Selective nuclei accumulation of ruthenium(II) complex enantiomers that target G-quadruplex DNA.

Different enantiomers exhibit large differences in their biological activity and/or toxicity, but they rarely involve the relationship of the agents for molecular and cellular imaging with the chiral structure of ruthenium complexes. Here, we report that an enantiomer of a polypyridyl ruthenium complex can selectively accumulate in the nucleus of HepG2 cells. Confocal laser scanning microscopy studies show that this phenomenon occurs via a non-endocytotic, but temperature-dependent, mechanism of cellular uptake in HepG2 cells.
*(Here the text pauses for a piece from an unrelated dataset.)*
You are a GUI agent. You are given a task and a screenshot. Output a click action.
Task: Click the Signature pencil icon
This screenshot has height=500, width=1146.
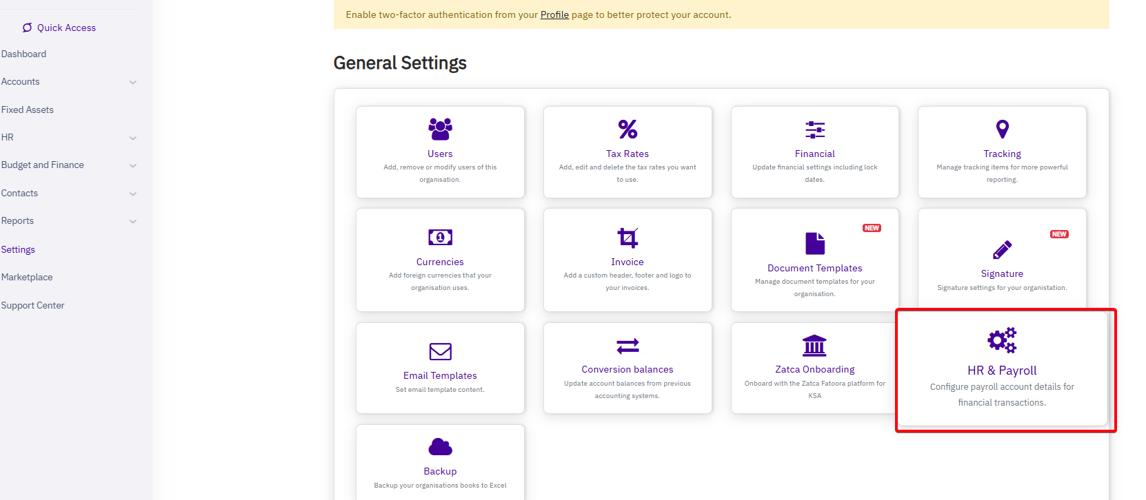[x=1002, y=249]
DNA oligonucleotides with repetitive tracts of guanine bases that can form G-quadruplex structures have aroused interest as therapeutic agents and as targets for anticancer drug design. Various biophysical techniques show that the Λ-enantiomer of ruthenium complexes can selectively stabilize human telomeric G-quadruplex DNA and has a strong preference for G-quadruplex over duplex DNA. Judged from the NMR results, we speculate that at higher 4:1 ligand/G-quadruplex stoichiometry, complex Λ-Ru is likely to bind with each groove of the tetraplex in a dimeric form or intercalate with the G-tetrad in the 3' terminal face and coexist with other modes. The molecular modeling analysis is in agreement with the NMR titrations performed in this investigation indicating that ruthenium complexes are actually characterized by a mixed binding mode. The results provide many opportunities for the development of novel agents for living cell-related studies.